- WRITTEN INSTRUCTION A
According to the Paule du Bouchet biography, during which years did she work as a journalist for the magazine Okapi?
- WRITTEN INSTRUCTION B
Pick up the Paule du Bouchet biography after its final sentence and carry it forward.

- TEXT SEGMENT
## Start
French writer (born 1951)

Paule du Bouchet (born 19 April 1951) is a French writer, novelist and author of several books for youth. She is currently in charge of the Music Department of Gallimard Jeunesse.

== Career ==
Paule du Bouchet was born on 19 April 1951, daughter of André du Bouchet and Tina Jolas, Tina left the poet André and 6-year-old Paule for another poet René Char in 1957.

She is passionate about music and pianist. Before working in book publishing, she studied philosophy and music, then she taught philosophy and gave musical training to children. She has been a journalist of the French magazine Okapi (Bayard Presse) from 1978 to 1985. Later she turned her career towards publishing and youth literature. She has written many novels, including Chante, Luna in 2004, Le journal d’Adèle in 2007, À la vie à la mort, Comme un ours en cage, et cetera. She currently has published more than 40 works at Éditions Gallimard and is director of “Écoutez lire” since 2004, a collection of audiobooks produced by Gallimard. She was also responsible for the Musique series of “Découvertes Gallimard” collection, and was its editor from 1984 to 1996; as well as director of the “Découvertes Gallimard Texto”, a sub-collection published in “Découvertes” since 1998. Her book Picasso : Le sage et le fou, co-written with Marie-Laure Bernadac, from the same collection, was one of the bestsellers in France.

At an interview with Le Monde de l'éducation, Paule shared her thoughts on youth literature: “Writing for teenagers involves two constraints that on the one hand, a simple expression, a clear writing style, direct without being simplistic; on the other hand, the expression of big questions, profound and existential ones that accompany adolescence and guide us as a lantern in the night –even if we are not aware of it later– in our whole life.”
## End
- PROVIDED DATA
## Start
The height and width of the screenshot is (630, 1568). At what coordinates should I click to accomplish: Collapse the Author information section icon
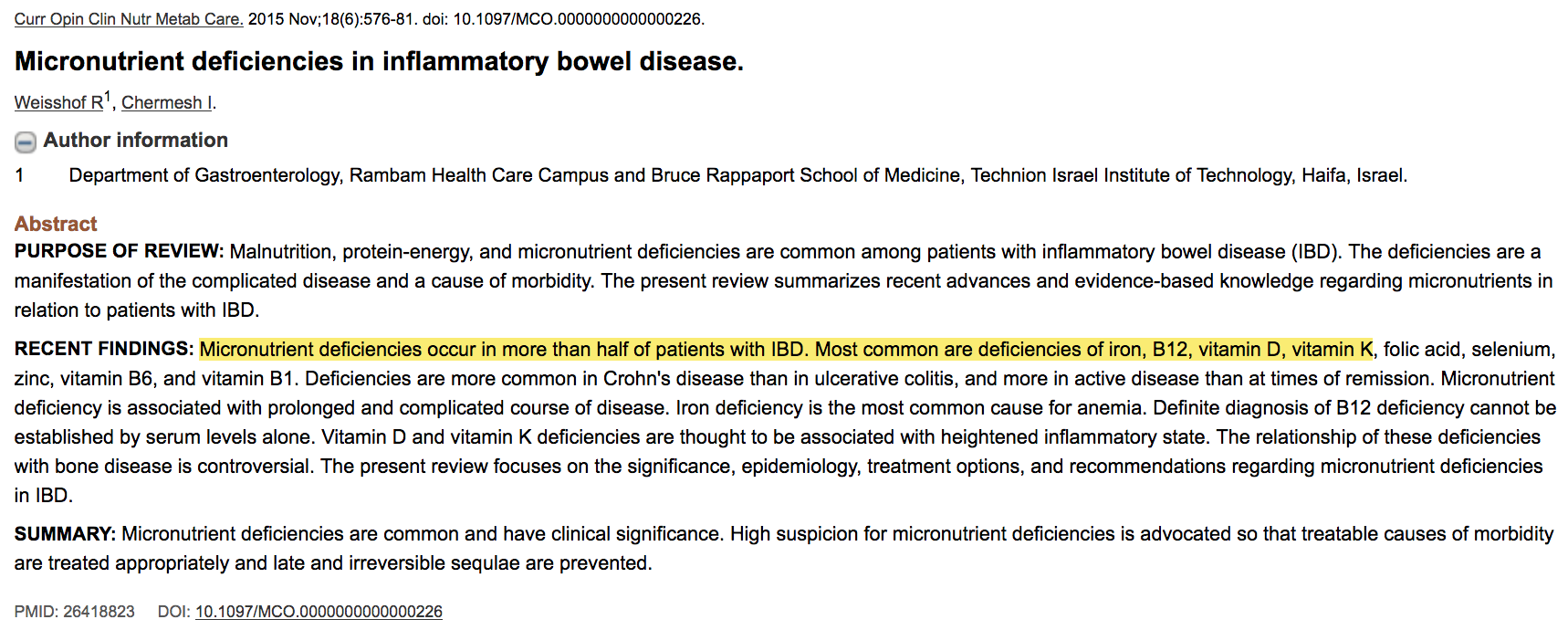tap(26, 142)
## End
## Start
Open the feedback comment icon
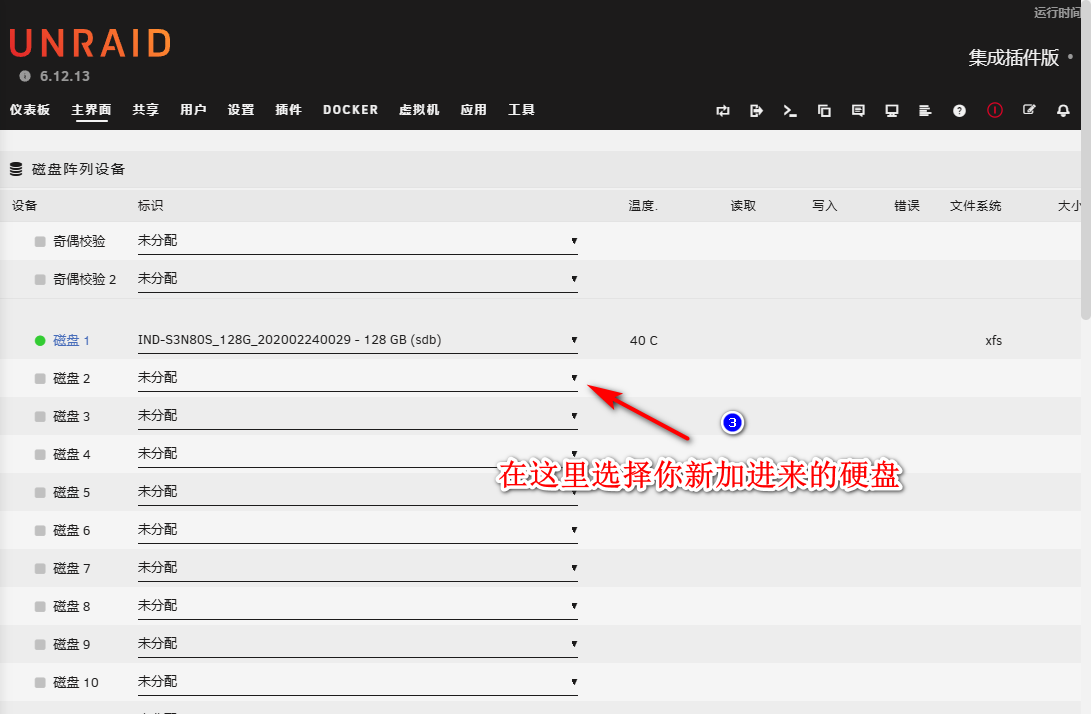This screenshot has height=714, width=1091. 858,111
## End
- FINAL RESULT A
From 1978 to 1985.

- FINAL RESULT B
== Selected publications ==
- Co-author with Marie-Laure Bernadac, Picasso : Le sage et le fou, collection « Découvertes Gallimard » (nº 4), série Arts. Éditions Gallimard, 1986 (new edition in 2007)
  - UK edition – Picasso: Master of the New, ‘New Horizons’ series. Thames & Hudson, 1993
  - US edition – Picasso: Master of the New Idea, “Abrams Discoveries” series. Harry N. Abrams, 1993
- Magnificat : Jean-Sébastien Bach, le cantor, collection « Découvertes Gallimard » (nº 116), série Arts. Éditions Gallimard, 1991
- Le journal d’Adèle, collection « Folio Junior » (nº 876). Éditions Gallimard, 1995 (new edition in 2007)
- À la vie à la mort, collection « Pôle Fiction » (nº 85). Éditions Gallimard, 1999 (new edition in 2016)
- Comme un ours en cage, collection « Folio Junior » (nº 1139). Éditions Gallimard, 2001
- Chante, Luna, collection « Pôle Fiction » (nº 97). Éditions Gallimard, 2004 (new edition in 2016)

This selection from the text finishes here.